The Flash head depicted above is called a SpeedLight. It can be attached to the camera directly or use off camera to add additional light to a dark environment.
A flash is a device used in photography producing a flash of Artificial Light to help illuminate a scene. A major purpose of a flash is to illuminate a dark scene. Other uses are capturing quickly moving objects or changing the quality of light. Flash refers either to the flash of light itself or to the electronic flash unit discharging the light. Most current flash units are electronic, having evolved from single-use flashbulbs and flammable powders. Flash units are commonly built directly into a camera. Some cameras allow separate flash units to be mounted via a standardized "accessory mount" bracket (Hot Shoe). In professional studio equipment, flashes may be large, standalone units, or studio strobes, powered by special battery packs or connected to power outlet. They are either synchronized (typically 1/200 of a second) with the camera using a flash synchronization cable or radio signal, or are light-triggered, meaning that only one flash unit needs to be synchronized with the camera, and in turn triggers the other units, referred to as slaves.

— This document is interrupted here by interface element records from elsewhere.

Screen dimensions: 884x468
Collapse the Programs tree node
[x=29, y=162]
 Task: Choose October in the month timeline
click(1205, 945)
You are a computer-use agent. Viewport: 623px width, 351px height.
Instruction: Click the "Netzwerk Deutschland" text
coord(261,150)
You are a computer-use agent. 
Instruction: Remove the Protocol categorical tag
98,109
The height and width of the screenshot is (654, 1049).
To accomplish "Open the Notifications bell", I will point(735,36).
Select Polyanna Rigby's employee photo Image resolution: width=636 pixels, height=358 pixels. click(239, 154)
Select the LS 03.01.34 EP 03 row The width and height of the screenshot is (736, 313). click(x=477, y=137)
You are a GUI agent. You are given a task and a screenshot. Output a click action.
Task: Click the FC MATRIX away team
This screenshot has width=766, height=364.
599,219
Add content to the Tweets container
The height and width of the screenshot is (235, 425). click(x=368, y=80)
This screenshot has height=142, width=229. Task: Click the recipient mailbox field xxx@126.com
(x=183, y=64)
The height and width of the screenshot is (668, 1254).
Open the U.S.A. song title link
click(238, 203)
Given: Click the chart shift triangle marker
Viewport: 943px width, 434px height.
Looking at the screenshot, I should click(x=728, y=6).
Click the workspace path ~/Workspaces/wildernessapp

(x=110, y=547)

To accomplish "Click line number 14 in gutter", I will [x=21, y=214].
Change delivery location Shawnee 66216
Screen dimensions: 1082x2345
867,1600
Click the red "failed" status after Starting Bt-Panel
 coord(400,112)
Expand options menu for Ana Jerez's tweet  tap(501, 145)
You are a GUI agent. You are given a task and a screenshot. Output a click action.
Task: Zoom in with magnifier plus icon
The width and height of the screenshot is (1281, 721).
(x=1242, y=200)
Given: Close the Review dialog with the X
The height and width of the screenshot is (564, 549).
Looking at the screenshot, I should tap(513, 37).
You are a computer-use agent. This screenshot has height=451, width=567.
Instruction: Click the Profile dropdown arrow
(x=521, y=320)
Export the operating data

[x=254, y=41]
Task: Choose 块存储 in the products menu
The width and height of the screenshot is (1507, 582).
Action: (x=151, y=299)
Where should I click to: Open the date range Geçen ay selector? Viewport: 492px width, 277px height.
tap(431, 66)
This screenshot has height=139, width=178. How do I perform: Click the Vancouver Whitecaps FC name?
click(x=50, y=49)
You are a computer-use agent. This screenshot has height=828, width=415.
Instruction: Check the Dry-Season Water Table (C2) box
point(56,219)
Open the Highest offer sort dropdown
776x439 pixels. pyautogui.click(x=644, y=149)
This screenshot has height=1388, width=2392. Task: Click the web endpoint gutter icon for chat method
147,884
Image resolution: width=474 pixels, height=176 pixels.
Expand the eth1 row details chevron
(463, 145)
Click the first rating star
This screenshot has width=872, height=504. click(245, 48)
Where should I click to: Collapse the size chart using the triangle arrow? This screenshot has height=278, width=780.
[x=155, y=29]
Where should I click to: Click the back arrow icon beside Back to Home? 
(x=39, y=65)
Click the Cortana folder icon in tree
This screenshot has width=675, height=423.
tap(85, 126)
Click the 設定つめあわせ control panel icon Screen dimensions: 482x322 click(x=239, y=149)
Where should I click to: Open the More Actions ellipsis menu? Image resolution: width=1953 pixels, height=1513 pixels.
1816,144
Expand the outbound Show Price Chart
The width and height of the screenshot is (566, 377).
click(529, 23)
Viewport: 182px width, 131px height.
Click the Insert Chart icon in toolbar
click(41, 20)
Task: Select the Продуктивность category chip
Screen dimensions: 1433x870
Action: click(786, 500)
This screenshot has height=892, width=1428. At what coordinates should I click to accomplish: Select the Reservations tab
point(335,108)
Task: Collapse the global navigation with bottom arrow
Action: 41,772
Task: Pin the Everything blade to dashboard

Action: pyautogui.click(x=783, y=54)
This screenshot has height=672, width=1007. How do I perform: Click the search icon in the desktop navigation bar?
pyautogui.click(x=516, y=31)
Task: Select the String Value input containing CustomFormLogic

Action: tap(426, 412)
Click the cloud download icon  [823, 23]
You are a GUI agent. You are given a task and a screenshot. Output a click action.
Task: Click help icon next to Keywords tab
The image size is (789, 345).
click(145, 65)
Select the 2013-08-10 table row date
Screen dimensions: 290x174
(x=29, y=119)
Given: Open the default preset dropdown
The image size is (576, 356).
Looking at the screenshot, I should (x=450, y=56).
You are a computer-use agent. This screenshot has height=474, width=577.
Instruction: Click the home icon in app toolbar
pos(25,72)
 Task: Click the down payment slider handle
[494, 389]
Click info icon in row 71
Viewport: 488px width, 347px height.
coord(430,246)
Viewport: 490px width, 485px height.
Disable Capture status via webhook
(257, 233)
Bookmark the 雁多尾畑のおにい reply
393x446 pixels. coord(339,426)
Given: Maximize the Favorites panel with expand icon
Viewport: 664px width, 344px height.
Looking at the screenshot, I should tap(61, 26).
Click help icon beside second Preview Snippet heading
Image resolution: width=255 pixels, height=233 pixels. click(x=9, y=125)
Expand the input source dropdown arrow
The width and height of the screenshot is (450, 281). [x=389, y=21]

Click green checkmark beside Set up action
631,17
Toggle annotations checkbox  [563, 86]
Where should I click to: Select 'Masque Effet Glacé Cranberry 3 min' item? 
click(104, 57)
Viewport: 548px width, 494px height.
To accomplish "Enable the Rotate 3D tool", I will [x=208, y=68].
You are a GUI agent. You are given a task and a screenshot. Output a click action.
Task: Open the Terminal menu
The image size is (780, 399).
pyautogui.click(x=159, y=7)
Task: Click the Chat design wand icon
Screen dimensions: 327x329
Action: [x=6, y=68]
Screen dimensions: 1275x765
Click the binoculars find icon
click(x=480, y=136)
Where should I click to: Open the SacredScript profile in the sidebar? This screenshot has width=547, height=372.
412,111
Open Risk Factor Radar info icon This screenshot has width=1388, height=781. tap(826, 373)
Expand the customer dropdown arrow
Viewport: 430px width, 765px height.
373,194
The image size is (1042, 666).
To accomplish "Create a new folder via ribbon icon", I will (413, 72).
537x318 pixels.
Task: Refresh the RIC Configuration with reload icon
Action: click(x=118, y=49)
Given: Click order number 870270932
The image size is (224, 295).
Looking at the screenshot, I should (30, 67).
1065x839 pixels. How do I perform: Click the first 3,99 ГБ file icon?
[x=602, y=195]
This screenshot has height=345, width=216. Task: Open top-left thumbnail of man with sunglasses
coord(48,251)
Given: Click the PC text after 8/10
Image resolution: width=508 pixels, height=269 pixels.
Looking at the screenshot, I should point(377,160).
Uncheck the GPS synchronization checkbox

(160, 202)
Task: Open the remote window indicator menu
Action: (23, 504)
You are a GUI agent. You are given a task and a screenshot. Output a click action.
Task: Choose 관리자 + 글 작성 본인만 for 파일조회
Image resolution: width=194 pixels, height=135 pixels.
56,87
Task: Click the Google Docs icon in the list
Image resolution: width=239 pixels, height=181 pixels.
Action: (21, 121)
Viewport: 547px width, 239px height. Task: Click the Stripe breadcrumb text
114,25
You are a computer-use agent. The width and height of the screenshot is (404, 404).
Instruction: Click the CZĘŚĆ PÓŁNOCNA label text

As photographers we’re always looking for perfect light. And yet, the quality of available light isn’t always ideal. It is rarely perfect. But in using flash wisely, photographer's are able to enhance or over-ride the available light. With careful use of flash, you are more in control of light, and hence the way the photos will look – than if you had just accepted the existing ambient light. Instead of waiting for perfect light, use what you have available, and add flash to make the best of the situation.